In a bid to protect industry from cheap Chinese goods, India is using the WTO approved anti-dumping and safeguard instruments to stop the barrage of cheap Chinese goods. (India is the biggest user of these protection measures in the world today surpassing even the US and EU which have economies several times of size of India). The ABS database on anti-dumping and safeguards show that 60% of the actions launched by India till now are against Chinese goods. The score is 112 anti-dumping actions against the Dragon in a total of 187 live cases. The corresponding figure for safeguards is four anti- China actions in a total of six. (India takes resort to the “Non Market Economy” clause of the WTO to rig the domestic price in China to arrive at a huge dumping margin to arrive at stiff duties on Chinese goods. In the event, the users and consumers lose access to low price goods).
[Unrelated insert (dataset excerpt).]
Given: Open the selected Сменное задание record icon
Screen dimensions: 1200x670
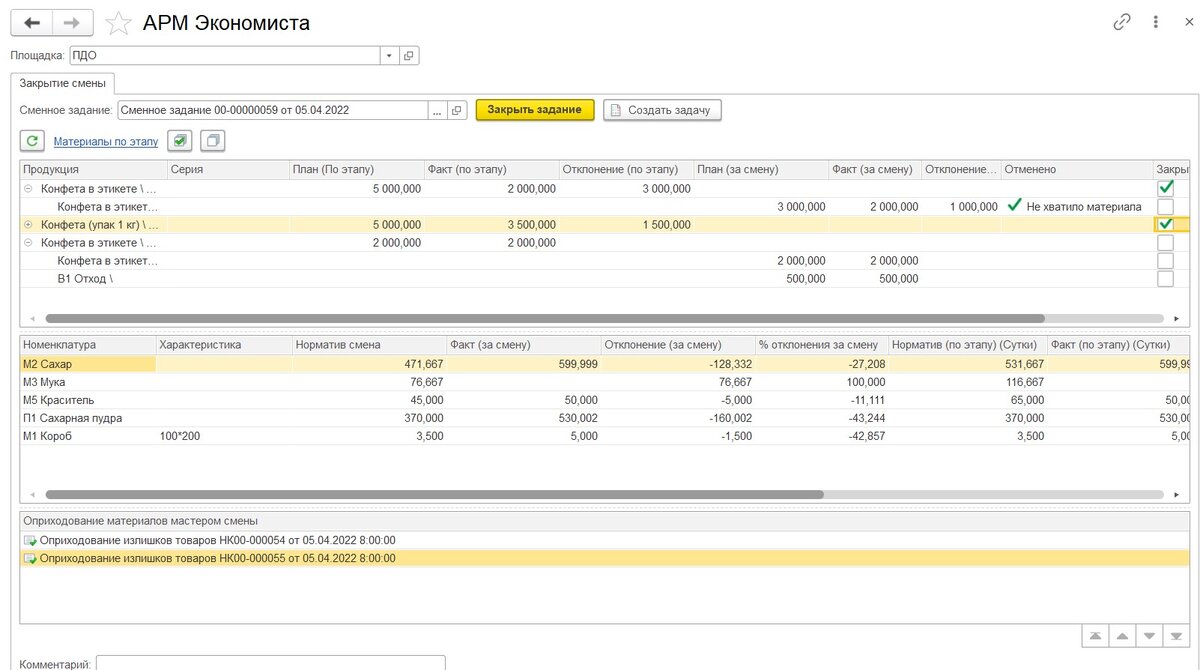Looking at the screenshot, I should (457, 110).
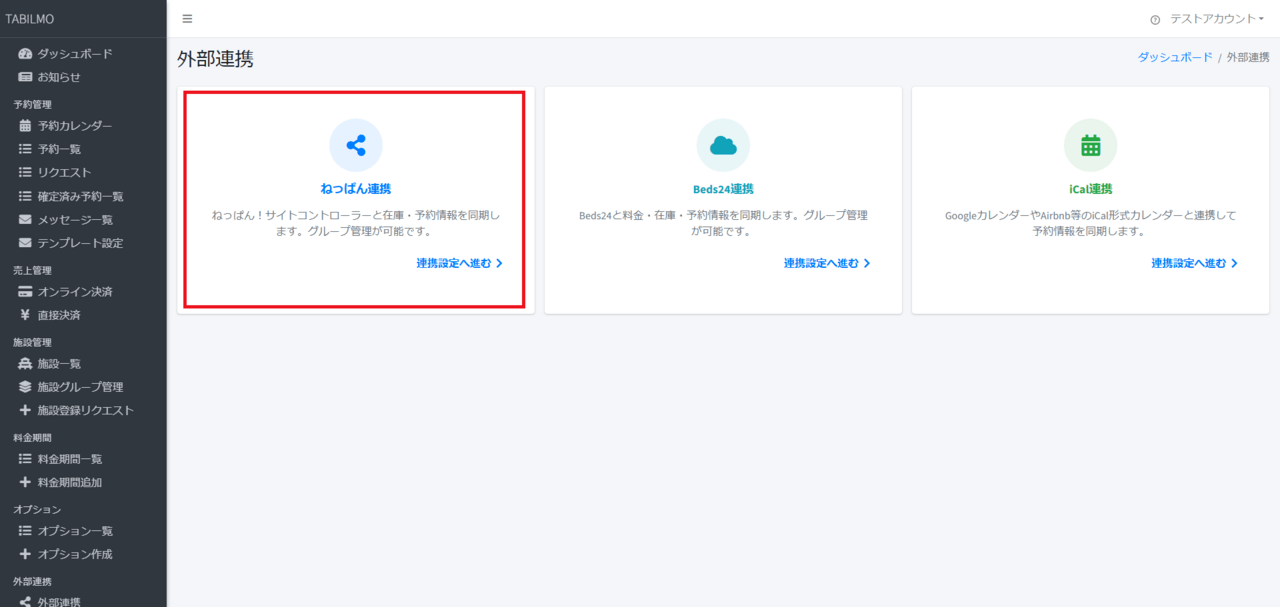
Task: Click the iCal calendar icon
Action: tap(1090, 145)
The fact is that Indian industry cannot compete with Chinese goods in both price and variety. The quality of Chinese goods is acceptable by Indian standards. The way out for India is to decide the “Make vs Buy” question in favour of “Buy” Chinese goods. In the second round, India will be competitive vis a vis China when it adds value to Chinese goods based on low labour costs which are one third of China. Besides, India enjoys proximity to the growing markets of South Asia, Africa and the Middle East compared to China so it should score well on the export front.

India and China are not competitors. Their economies need each other. China wants India’s raw material like iron ore and cotton. India needs China in electronics, Chemicals and Light Machinery. The two should come together on the trade platform in open friendship.

Investment

India can learn from China in making low interest volume investment. However, we are not ready to give up our policy of high interest rates for “controlling inflation”. (High interest rates are only protecting the inefficient banks and the out of date Indian industry). Once we reduce interest rate to seven or eight percent, investments will flow into manufacturing. We can then fight with China.

The efforts to bring in Chinese investments into industrial parks in Gujarat makes no sense. There is much prejudice against Chinese money. The parks will not survive in the hot house of Indian bureaucracy which need “security clearance” for all Chinese investments from Home Ministry.

The way out is trade, trade and trade. We should step up imports from China to kick off the second round of industrialisation. Co-operation in reducing dependence on the dollar, countering monopolies in energy trade and developing common security measures are the areas where dancing with the dragon is good for both India and China.